### Given records
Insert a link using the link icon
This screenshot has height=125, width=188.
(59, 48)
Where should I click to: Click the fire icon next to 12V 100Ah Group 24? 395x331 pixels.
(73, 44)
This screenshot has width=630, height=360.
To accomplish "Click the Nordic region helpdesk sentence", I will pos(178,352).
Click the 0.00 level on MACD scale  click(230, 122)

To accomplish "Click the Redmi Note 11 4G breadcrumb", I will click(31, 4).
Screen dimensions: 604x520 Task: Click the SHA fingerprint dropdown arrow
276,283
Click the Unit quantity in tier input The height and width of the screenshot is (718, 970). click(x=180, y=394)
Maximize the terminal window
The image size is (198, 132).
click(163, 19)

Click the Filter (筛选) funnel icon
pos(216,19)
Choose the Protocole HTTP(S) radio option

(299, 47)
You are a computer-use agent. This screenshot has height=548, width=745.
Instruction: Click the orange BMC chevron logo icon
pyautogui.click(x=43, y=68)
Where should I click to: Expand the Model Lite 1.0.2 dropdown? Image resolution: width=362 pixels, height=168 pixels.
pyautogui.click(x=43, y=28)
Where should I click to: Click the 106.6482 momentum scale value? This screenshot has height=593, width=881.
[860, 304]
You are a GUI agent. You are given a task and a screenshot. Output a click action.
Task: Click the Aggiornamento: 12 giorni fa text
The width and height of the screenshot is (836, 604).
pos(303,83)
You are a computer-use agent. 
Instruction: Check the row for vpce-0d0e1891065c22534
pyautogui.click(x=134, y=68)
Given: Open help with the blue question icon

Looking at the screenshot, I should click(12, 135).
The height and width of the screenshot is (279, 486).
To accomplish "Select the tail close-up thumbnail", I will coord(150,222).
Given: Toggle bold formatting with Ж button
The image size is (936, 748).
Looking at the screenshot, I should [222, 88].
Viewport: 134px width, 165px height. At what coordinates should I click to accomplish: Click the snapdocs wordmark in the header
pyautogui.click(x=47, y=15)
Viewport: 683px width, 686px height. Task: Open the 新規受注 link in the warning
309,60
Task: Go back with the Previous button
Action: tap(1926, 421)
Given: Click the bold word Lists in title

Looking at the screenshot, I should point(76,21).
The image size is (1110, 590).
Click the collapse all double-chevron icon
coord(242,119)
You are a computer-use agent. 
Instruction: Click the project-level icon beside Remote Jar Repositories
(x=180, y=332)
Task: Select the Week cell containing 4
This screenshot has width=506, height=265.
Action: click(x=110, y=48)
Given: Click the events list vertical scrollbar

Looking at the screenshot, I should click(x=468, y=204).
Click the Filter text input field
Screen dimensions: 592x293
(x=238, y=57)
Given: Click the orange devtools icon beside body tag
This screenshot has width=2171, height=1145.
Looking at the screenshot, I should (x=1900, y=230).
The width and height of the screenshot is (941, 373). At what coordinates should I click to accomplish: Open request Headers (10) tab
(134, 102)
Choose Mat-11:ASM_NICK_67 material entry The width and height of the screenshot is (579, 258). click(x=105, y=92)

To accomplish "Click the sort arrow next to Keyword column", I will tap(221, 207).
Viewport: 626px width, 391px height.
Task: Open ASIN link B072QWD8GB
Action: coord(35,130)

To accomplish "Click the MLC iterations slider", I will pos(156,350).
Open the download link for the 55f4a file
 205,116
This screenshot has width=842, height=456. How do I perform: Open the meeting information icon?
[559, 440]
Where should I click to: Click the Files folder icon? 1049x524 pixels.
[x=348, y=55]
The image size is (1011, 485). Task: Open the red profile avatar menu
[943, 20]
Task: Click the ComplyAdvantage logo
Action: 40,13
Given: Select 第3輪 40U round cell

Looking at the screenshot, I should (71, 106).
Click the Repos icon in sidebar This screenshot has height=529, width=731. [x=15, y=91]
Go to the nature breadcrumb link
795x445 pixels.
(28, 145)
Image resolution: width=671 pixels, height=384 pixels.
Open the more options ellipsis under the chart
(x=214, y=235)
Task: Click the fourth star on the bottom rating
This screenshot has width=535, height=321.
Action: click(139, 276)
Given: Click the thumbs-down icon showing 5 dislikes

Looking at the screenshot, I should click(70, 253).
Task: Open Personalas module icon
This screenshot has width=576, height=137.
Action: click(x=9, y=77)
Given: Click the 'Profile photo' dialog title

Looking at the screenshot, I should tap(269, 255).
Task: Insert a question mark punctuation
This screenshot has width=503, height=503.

### Exercise brief
Your task is to transcribe the material exactly.

### Reply to the exercise
Insert a link using the link icon
This screenshot has height=125, width=188.
(59, 48)
Where should I click to: Click the fire icon next to 12V 100Ah Group 24? 395x331 pixels.
(73, 44)
This screenshot has width=630, height=360.
To accomplish "Click the Nordic region helpdesk sentence", I will pos(178,352).
Click the 0.00 level on MACD scale  click(230, 122)

To accomplish "Click the Redmi Note 11 4G breadcrumb", I will click(31, 4).
Screen dimensions: 604x520 Task: Click the SHA fingerprint dropdown arrow
276,283
Click the Unit quantity in tier input The height and width of the screenshot is (718, 970). click(x=180, y=394)
Maximize the terminal window
The image size is (198, 132).
click(163, 19)

Click the Filter (筛选) funnel icon
pos(216,19)
Choose the Protocole HTTP(S) radio option

(299, 47)
You are a computer-use agent. This screenshot has height=548, width=745.
Instruction: Click the orange BMC chevron logo icon
pyautogui.click(x=43, y=68)
Where should I click to: Expand the Model Lite 1.0.2 dropdown? Image resolution: width=362 pixels, height=168 pixels.
pyautogui.click(x=43, y=28)
Where should I click to: Click the 106.6482 momentum scale value? This screenshot has height=593, width=881.
[860, 304]
You are a GUI agent. You are given a task and a screenshot. Output a click action.
Task: Click the Aggiornamento: 12 giorni fa text
The width and height of the screenshot is (836, 604).
pos(303,83)
You are a computer-use agent. 
Instruction: Check the row for vpce-0d0e1891065c22534
pyautogui.click(x=134, y=68)
Given: Open help with the blue question icon

Looking at the screenshot, I should click(12, 135).
The height and width of the screenshot is (279, 486).
To accomplish "Select the tail close-up thumbnail", I will coord(150,222).
Given: Toggle bold formatting with Ж button
The image size is (936, 748).
Looking at the screenshot, I should [222, 88].
Viewport: 134px width, 165px height. At what coordinates should I click to accomplish: Click the snapdocs wordmark in the header
pyautogui.click(x=47, y=15)
Viewport: 683px width, 686px height. Task: Open the 新規受注 link in the warning
309,60
Task: Go back with the Previous button
Action: tap(1926, 421)
Given: Click the bold word Lists in title

Looking at the screenshot, I should point(76,21).
The image size is (1110, 590).
Click the collapse all double-chevron icon
coord(242,119)
You are a computer-use agent. 
Instruction: Click the project-level icon beside Remote Jar Repositories
(x=180, y=332)
Task: Select the Week cell containing 4
This screenshot has width=506, height=265.
Action: click(x=110, y=48)
Given: Click the events list vertical scrollbar

Looking at the screenshot, I should click(x=468, y=204).
Click the Filter text input field
Screen dimensions: 592x293
(x=238, y=57)
Given: Click the orange devtools icon beside body tag
This screenshot has width=2171, height=1145.
Looking at the screenshot, I should (x=1900, y=230).
The width and height of the screenshot is (941, 373). At what coordinates should I click to accomplish: Open request Headers (10) tab
(134, 102)
Choose Mat-11:ASM_NICK_67 material entry The width and height of the screenshot is (579, 258). click(x=105, y=92)

To accomplish "Click the sort arrow next to Keyword column", I will tap(221, 207).
Viewport: 626px width, 391px height.
Task: Open ASIN link B072QWD8GB
Action: coord(35,130)

To accomplish "Click the MLC iterations slider", I will pos(156,350).
Open the download link for the 55f4a file
 205,116
This screenshot has width=842, height=456. How do I perform: Open the meeting information icon?
[559, 440]
Where should I click to: Click the Files folder icon? 1049x524 pixels.
[x=348, y=55]
The image size is (1011, 485). Task: Open the red profile avatar menu
[943, 20]
Task: Click the ComplyAdvantage logo
Action: 40,13
Given: Select 第3輪 40U round cell

Looking at the screenshot, I should (71, 106).
Click the Repos icon in sidebar This screenshot has height=529, width=731. [x=15, y=91]
Go to the nature breadcrumb link
795x445 pixels.
(28, 145)
Image resolution: width=671 pixels, height=384 pixels.
Open the more options ellipsis under the chart
(x=214, y=235)
Task: Click the fourth star on the bottom rating
This screenshot has width=535, height=321.
Action: click(139, 276)
Given: Click the thumbs-down icon showing 5 dislikes

Looking at the screenshot, I should click(70, 253).
Task: Open Personalas module icon
This screenshot has width=576, height=137.
Action: click(x=9, y=77)
Given: Click the 'Profile photo' dialog title

Looking at the screenshot, I should tap(269, 255).
Task: Insert a question mark punctuation
This screenshot has width=503, height=503.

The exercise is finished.